How to Implement First Touch Attribution with RudderStack

Written by shikhar-bhuddi | Published 2023/05/25
Tech Story Tags: rudderstack | attribution | customer-data-platform | customer-data-management | google-bigquery | data-warehouse | growth-marketing | founder-stories

TLDRAttribution can be an overwhelming problem to solve. Use a CDP like RudderStack, and employ its JS source to solve for your first touch attribution logic and customer journeys easily.via the TL;DR App

Everybody says “attribution is the holy grail of marketing” but how many growth teams actually go the extra mile to build a robust and accurate attribution model?

With an explosion of channels and devices, prospects are interacting with brands from varied sources, and customer acquisition channels do not talk to each other (unless you make them do so).

Therefore, GTM teams have two options – rely on their guts and assumptions of customer journeys or collect and model the touchpoints that a customer has with their brand. Either way, as GTM becomes more and more revenue-centric, the answer to what channels are working should be precisely defined, and should reflect the truth.

What is attribution and why is it important?

For the uninitiated (founders and non-marketing folks) – attribution in marketing refers to the process of identifying and assigning credit to the marketing channels or touchpoints that contributed to a desired customer action, such as making a purchase or completing a lead form. The goal of attribution is to understand which marketing efforts are most effective in driving conversions and to optimise marketing spend accordingly.

There are several different attribution models that marketers can use, including first-touch attribution, last-touch attribution, and multi-touch attribution. First-touch attribution gives credit to the first touchpoint a customer has with a brand, while last-touch attribution gives credit to the final touchpoint before a conversion. Multi-touch attribution assigns credit to all touchpoints along the customer journey.

Effective attribution requires the use of data analytics and marketing automation tools to track customer interactions across channels and measure the impact of each touchpoint on the customer journey.

The role CDPs can play in attribution modelling –

A customer data platform (CDP) is a centralized system that collects, integrates, and manages customer data from various sources to create a unified customer profile.

CDPs can integrate with various data sources, including website, apps, customer relationship management (CRM) systems, marketing automation platforms, and other third-party data sources. Additionally, they offer a marketer-friendly interface, allowing marketers to easily access and utilize customer data without relying on IT or technical resources.

Given that CDPs are continuously extracting, transferring and loading customer data to customer data warehouses, the destination warehouse becomes the source of truth of customer journeys.

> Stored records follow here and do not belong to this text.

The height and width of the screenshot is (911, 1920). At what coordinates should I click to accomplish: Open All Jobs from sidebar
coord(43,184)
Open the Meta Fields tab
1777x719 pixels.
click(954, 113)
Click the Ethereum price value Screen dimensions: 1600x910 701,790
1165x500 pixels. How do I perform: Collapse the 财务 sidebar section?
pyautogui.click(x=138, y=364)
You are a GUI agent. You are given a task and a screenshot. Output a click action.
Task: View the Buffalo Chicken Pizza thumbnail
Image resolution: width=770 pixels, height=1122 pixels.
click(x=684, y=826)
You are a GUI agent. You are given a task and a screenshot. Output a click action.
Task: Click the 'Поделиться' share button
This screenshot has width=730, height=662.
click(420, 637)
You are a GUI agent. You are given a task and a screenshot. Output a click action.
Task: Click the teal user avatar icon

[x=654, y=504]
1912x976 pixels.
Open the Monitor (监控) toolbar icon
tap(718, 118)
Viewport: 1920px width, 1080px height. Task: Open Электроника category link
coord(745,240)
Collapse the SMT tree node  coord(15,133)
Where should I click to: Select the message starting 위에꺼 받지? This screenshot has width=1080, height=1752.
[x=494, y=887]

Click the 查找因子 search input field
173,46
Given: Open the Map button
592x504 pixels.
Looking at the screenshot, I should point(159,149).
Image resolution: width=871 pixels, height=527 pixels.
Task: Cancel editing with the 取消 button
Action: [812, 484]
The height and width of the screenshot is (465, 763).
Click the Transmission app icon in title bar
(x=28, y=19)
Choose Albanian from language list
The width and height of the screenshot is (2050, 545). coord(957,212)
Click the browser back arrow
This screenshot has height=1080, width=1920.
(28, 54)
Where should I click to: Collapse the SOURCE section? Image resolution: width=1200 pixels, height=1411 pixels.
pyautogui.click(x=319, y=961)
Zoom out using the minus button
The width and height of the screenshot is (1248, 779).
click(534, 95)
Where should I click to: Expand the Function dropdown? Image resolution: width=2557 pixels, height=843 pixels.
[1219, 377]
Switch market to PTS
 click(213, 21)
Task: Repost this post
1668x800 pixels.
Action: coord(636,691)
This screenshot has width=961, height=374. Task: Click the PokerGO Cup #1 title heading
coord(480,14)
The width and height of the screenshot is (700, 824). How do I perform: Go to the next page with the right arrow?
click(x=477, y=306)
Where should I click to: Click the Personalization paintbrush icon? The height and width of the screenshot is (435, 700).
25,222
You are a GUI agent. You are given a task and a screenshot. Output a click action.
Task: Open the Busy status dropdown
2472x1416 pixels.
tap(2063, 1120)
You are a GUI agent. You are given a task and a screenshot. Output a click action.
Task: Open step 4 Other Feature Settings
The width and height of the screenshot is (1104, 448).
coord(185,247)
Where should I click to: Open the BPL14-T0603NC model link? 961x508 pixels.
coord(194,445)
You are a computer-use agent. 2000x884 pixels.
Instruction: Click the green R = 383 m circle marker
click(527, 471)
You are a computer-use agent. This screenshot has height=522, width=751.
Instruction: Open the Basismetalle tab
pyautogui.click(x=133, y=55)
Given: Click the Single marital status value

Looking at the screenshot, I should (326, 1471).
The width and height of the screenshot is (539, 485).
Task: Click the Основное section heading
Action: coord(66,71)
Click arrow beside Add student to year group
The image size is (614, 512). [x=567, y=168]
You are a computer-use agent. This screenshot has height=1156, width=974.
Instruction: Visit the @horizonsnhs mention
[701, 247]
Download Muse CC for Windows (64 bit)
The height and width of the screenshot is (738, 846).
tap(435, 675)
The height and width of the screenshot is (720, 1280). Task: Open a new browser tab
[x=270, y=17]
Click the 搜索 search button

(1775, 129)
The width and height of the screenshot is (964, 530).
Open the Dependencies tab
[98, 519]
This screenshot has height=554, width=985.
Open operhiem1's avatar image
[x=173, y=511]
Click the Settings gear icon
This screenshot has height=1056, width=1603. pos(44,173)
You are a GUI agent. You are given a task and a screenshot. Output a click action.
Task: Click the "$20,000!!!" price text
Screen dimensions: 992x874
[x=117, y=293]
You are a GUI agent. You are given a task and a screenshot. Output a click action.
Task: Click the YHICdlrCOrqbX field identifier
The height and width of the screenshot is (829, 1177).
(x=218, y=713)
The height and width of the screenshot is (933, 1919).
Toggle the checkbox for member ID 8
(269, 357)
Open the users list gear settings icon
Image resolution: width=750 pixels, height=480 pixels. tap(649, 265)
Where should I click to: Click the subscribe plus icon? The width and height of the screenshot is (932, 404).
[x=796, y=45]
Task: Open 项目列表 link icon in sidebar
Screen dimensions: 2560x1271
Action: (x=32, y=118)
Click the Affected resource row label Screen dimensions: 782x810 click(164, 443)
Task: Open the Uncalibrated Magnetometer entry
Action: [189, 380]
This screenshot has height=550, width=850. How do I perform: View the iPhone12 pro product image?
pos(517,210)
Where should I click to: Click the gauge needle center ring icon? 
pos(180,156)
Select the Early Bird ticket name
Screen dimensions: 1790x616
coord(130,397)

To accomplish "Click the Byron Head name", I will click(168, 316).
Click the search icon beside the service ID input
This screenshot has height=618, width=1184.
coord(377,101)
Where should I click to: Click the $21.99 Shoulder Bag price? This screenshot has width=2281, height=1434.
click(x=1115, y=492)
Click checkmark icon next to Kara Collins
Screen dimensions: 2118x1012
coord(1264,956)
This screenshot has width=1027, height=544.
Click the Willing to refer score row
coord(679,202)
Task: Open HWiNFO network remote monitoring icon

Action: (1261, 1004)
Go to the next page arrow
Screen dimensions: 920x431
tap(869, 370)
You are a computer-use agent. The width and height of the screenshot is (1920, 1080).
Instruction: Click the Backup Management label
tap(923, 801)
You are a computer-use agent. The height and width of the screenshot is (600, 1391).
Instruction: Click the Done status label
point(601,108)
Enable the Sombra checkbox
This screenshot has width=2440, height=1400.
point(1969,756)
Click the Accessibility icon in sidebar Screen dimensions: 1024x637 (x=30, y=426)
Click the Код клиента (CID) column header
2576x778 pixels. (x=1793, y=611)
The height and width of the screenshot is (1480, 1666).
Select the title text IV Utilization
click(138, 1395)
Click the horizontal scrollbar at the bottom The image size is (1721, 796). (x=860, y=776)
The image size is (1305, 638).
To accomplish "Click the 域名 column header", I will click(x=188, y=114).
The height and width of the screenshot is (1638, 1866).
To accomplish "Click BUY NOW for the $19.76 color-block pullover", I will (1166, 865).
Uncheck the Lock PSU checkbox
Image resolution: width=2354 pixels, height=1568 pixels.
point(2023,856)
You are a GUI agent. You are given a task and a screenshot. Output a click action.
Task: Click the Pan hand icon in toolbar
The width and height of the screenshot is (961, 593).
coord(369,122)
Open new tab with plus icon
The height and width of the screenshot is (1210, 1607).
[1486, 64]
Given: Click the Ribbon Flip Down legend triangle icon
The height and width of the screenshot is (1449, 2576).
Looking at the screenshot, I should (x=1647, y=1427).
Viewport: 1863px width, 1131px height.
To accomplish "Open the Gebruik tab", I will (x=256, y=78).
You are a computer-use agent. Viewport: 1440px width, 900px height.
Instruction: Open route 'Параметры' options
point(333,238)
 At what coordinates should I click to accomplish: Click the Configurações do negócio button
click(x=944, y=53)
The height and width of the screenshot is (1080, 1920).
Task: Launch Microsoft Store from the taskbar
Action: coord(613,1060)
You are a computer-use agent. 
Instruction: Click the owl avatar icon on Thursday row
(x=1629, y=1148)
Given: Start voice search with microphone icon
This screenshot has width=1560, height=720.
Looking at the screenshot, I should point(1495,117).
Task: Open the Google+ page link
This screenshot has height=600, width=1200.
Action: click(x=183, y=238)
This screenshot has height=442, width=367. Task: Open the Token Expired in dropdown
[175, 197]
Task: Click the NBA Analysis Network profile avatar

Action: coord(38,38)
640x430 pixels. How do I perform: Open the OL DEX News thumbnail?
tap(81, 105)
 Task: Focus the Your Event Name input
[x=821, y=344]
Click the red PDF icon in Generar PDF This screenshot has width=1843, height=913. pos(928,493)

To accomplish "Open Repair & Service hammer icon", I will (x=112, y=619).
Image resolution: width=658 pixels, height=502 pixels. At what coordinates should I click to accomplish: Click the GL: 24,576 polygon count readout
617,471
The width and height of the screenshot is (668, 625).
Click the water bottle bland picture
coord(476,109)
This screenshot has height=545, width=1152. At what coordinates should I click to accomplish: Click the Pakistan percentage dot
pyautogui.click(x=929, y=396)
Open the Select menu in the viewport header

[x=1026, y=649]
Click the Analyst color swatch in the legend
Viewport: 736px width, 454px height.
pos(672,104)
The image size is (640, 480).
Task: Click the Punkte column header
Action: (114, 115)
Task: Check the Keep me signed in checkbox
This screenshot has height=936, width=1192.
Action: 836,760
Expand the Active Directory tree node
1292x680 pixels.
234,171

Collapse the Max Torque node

The more channels CDP integrates, the better the view of customer journey that we will discover.

Hence, CDPs are central to attribution modelling. All modelling logics can be built in CDPs and can be visualized with a business intelligence tool of choice.

What is RudderStack and how does it work?

RudderStack is one of the up and coming CDPs, built with a warehouse first architecture. Its freemium offering is allowing organisations to set it up quickly, and experience the utility of CDPs without any purchase.

CDPs, including RudderStack, have 3 major elements –

  1. Sources – these are ways to extract/capture data from different platforms (third party cloud apps, your web and app properties, server integrations etc.).
  2. Destinations – these are data storage management systems or cloud apps that receive data from sources.
  3. Transformations – these are methods to transform and clean data before sending data to the destination.

Newer CDPs like RudderStack also have a feature called Reverse ETL that extracts data from destinations and sends it to other cloud applications/destinations. This is usually done to activate and utilize the collected data.

How do you use RudderStack for first touch attribution modelling?

One of the most interesting use-case of RudderStack that I have discovered is to use its Javascript SDK as a source of collecting page views and other interactions on the website properties, and building a customer journey out of it.

Here’s a step-by-step guide to visualizing the customer journey and identifying the first touch of any lead –

Step 1 – Sign up for RudderStack here.

Step 2 – Visit ‘Sources’ inside the RudderStack console, and click on ‘New Source’.

Step 3 – Select ‘Javascript’ from the grid of all the sources.

Step 4 – Name the source as ‘website_prod_test’ and then, copy the snippet that’s generated.

Step 5 – Install the javascript on your website using google tag manager or your native CMS custom script addition capability.

Step 6 – Visit your website and you’ll start to see events in the event flow within the source. Everytime a new website visitor arrives, RudderStack will provide an anonymous ID to it, and start tracking all page views on the website. The anonymous ID is stored in the cookieStore of the visitor’s browser, and even if the visitor visits the website across different sessions, it will still track page views against the same visitor.

Step 7 – Setup the Google BigQuery destination following the official instructions provided by RudderStack here.

Step 8 – Go to the sources tab, select your Javascript source, go to overview and connect your BigQuery destination. Once the destination is connected, the event stream from your JS source will start to flow into your Google BigQuery data warehouse destination.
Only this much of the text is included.